Nato nel Sichuan all’inizio del XX secolo, Zhang è stato un talento precoce, mostrando capacità sorprendenti fin da bambino. Dopo aver studiato tintoria e tessitura in Giappone, si è formato sotto i rinomati calligrafi e pittori Zeng Xi e Li Ruiqing a Shanghai. La copia dei capolavori classici cinesi è stata fondamentale per la sua formazione, e Zhang ha imparato a replicare così bene i grandi artisti delle dinastie Ming e Qing che è diventato uno stimatissimo falsario. Ha iniziato a farsi un nome come artista visivo negli anni ’30, prima di trascorrere due anni a studiare e copiare scrupolosamente colorati murales rupestri buddisti a Dunhuang, nella provincia di Gansu. Questa esperienza ha avuto un profondo impatto sulla sua arte. Oltre ad affinare le sue capacità di pittura figurativa, Zhang da quel momento ha iniziato a utilizzare un’ampia gamma di colori opulenti. «Ha rivoluzionato il potenziale della pittura cinese classica, perché ha rivelato questa tavolozza incredibilmente sontuosa, ricca e sensuale che era stata evitata per un aspetto più asciutto o più accademico», ha detto alla Bbc lo studioso Mark Johnson, che nel 2019 ha co-curato una retrospettiva di Zhang al San Francisco’s Asian Art Museum.

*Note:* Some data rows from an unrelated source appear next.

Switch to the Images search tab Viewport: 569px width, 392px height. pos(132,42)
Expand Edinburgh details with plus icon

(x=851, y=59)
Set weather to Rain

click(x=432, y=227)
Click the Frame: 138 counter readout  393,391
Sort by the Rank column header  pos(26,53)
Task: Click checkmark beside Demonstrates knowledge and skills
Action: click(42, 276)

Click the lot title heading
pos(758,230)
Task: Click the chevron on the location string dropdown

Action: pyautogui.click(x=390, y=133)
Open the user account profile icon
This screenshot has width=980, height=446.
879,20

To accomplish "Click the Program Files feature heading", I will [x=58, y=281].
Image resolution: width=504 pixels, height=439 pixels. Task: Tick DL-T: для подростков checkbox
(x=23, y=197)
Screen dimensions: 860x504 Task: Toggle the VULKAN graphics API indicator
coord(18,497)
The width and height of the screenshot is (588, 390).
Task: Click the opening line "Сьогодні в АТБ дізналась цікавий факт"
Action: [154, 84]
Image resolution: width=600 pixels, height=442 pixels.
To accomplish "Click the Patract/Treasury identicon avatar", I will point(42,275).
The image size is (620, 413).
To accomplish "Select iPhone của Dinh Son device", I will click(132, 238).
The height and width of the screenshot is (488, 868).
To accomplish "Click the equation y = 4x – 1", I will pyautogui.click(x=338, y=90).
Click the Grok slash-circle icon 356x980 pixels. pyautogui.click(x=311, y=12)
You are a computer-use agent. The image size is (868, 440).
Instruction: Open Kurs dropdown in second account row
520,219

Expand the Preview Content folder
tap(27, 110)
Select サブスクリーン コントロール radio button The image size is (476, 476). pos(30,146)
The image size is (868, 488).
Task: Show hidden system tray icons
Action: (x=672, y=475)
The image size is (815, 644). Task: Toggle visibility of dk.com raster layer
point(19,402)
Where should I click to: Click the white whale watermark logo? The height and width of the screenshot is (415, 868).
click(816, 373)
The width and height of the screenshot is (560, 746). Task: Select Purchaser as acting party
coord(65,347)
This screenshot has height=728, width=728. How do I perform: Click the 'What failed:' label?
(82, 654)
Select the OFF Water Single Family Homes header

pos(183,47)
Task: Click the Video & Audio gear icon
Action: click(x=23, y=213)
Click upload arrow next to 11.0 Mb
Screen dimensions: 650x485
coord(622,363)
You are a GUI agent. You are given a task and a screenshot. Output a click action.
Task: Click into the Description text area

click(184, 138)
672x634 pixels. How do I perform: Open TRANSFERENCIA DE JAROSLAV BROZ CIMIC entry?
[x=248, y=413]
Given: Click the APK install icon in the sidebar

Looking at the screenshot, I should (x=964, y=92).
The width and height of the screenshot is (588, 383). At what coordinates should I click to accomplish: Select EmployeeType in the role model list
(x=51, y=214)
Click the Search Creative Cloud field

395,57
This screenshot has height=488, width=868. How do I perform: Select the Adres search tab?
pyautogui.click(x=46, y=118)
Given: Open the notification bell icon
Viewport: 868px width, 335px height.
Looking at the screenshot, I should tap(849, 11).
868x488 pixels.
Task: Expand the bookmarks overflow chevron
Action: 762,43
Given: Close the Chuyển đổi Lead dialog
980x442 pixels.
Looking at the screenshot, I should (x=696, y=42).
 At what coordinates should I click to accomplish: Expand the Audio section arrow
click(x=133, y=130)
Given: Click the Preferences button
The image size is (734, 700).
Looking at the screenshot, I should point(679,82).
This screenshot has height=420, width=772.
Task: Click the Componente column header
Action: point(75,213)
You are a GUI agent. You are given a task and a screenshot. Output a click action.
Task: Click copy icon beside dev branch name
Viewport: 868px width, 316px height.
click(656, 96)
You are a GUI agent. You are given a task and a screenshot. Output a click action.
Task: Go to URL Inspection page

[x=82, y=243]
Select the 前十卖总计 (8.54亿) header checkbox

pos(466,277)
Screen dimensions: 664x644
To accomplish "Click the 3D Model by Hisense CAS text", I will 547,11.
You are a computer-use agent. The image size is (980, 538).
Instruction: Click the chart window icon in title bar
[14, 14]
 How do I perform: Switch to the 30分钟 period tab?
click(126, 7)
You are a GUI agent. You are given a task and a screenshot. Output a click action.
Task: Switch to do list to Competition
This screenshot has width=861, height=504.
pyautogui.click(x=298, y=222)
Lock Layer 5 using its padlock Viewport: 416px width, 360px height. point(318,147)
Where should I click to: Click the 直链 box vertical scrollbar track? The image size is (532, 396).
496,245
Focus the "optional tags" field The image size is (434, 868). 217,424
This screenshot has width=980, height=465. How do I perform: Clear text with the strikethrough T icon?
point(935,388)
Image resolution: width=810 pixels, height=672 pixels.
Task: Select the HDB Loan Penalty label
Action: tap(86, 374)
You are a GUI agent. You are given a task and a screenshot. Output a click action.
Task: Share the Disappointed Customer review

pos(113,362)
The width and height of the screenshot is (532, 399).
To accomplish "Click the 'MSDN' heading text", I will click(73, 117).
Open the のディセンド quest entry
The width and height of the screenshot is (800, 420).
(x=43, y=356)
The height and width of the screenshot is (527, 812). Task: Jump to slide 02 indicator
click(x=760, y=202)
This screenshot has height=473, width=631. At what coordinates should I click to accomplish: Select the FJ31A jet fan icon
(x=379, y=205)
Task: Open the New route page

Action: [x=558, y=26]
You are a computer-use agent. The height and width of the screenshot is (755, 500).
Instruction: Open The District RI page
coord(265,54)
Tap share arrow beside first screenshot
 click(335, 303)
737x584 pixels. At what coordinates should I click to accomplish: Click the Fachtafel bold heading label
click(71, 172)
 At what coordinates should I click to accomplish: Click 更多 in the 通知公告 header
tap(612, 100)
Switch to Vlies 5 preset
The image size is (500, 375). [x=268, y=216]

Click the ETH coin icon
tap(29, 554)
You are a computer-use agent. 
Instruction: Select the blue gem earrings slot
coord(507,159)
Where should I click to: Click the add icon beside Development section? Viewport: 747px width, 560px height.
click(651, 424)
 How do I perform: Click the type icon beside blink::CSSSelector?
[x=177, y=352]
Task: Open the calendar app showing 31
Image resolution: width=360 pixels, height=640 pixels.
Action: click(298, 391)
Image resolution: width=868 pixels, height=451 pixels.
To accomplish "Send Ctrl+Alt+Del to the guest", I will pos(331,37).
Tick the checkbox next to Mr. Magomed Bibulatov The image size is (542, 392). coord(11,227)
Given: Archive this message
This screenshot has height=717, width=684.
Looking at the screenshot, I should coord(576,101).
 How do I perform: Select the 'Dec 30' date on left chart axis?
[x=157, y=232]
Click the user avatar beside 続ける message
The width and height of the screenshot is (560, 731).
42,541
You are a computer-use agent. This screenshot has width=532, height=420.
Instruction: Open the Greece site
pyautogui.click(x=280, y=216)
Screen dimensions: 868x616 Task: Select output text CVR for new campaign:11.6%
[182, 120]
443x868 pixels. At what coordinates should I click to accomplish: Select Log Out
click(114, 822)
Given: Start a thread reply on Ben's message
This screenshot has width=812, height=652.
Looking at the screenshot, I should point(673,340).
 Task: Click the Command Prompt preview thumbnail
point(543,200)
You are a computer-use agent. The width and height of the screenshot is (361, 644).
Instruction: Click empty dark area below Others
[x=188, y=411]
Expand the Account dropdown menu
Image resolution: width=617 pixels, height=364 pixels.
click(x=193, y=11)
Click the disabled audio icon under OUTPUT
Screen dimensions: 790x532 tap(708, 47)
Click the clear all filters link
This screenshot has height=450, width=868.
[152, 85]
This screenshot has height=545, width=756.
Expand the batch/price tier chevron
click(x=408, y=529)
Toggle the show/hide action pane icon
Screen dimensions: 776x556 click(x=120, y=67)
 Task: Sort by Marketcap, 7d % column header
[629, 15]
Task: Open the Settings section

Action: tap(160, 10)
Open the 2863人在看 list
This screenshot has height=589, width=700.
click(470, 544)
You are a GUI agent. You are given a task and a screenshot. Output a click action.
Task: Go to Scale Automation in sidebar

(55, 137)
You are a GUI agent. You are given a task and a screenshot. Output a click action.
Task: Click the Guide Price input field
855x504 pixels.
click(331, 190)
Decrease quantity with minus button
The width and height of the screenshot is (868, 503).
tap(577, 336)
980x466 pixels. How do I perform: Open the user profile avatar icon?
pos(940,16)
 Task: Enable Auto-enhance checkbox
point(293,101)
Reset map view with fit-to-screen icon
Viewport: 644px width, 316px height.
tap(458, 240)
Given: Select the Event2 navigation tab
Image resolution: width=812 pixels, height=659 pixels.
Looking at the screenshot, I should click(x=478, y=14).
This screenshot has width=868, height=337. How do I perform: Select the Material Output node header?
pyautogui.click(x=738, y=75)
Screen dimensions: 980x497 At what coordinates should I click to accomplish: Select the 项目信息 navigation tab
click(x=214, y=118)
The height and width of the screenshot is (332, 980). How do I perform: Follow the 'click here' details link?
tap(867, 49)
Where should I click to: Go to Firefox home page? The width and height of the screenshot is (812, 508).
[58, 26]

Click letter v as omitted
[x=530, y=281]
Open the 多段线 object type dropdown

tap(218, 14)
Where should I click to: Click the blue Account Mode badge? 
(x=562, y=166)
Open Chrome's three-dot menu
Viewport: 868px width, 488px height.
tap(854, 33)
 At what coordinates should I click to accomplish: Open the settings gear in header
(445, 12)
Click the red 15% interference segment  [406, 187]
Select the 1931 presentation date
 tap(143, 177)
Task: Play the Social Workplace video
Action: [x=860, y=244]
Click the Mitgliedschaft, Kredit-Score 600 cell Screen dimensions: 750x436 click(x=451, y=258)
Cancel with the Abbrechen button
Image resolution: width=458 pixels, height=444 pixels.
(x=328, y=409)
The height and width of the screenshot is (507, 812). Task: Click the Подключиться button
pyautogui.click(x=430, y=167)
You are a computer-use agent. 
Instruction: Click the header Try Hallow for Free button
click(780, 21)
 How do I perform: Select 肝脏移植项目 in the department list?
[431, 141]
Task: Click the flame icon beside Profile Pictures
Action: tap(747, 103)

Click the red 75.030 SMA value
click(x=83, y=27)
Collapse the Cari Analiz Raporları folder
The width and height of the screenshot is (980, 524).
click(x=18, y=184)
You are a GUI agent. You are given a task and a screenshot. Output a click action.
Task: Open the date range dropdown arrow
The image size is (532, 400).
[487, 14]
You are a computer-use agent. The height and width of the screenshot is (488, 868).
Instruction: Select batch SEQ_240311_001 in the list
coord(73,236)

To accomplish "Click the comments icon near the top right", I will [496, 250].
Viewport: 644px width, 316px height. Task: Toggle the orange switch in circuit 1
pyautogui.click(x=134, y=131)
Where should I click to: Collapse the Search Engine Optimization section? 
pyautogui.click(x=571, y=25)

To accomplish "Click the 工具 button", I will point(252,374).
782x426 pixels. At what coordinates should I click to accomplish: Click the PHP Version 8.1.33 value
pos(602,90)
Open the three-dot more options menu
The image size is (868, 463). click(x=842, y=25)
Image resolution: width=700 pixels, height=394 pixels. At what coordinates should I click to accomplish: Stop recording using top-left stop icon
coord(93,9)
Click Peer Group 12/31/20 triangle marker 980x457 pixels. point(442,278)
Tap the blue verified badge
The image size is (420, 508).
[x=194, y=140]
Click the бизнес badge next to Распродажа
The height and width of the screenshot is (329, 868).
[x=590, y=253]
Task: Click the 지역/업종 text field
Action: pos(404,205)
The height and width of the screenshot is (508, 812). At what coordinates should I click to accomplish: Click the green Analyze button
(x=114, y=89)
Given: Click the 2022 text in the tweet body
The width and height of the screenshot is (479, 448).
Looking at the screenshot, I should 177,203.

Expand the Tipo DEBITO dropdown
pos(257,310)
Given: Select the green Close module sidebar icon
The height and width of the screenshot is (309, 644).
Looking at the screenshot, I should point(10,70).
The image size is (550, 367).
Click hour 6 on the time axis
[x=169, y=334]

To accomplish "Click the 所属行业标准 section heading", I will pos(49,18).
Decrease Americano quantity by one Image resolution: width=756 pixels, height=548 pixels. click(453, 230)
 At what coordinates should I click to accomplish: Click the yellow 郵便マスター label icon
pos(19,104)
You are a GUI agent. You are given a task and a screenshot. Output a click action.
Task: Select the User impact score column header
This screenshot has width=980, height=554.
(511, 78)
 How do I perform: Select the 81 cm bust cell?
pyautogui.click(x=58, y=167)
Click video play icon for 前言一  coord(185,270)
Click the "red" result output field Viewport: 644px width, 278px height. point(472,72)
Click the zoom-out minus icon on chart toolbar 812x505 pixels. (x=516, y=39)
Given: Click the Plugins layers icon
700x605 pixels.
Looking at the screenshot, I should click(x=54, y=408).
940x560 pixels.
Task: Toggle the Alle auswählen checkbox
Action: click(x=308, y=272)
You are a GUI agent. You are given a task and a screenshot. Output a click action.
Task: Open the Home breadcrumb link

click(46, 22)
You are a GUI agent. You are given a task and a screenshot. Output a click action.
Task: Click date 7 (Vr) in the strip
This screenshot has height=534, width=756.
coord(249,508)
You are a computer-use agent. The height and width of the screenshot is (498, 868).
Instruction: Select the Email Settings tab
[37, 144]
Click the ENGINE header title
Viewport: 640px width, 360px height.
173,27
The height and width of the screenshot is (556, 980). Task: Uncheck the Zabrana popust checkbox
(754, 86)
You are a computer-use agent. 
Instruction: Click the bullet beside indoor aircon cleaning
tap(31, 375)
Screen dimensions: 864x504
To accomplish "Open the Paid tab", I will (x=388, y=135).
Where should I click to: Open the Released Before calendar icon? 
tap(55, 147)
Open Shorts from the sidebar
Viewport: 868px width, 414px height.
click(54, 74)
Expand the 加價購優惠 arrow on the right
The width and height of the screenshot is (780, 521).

Come molti altri artisti, Zhang lasciò la Cina all’inizio degli anni ’50, vivendo in Argentina e Brasile prima di stabilirsi a Carmel-by-the-Sea, in California. Nel 1956 ha conosciuto e scambiato dipinti con Picasso a Parigi, un momento annunciato dalla stampa come un grande incontro tra Oriente e Occidente. Si narra che quando Picasso chiese a Zhang di criticare alcune delle sue opere in stile cinese, quest’ultimo suggerì diplomaticamente che il maestro spagnolo non possedeva gli strumenti adatti e in seguito gli regalò una selezione di pennelli cinesi. Oltre ad aprirlo a influenze artistiche più ampie, la nuova vita di Zhang all’estero ha segnato il cambiamento stilistico più importante della sua carriera: un nuovo stile astratto soprannominato “pocai” o schizzi di colore, un cambiamento dovuto anche al deterioramento della sua vista, esacerbato dal diabete. Nelle straordinarie opere di quel periodo, forme figurative e pennellate definite sono state sostituite da vortici di colore e profonde macchie di inchiostro. Montagne, alberi e fiumi sono ancora presenti, ma le loro forme sono solo accennate, come nel caso dello splendido pannello regalato alla figlia per il suo matrimonio e andato all’asta da Sothebys, “Recluse in the Summer Mountains”.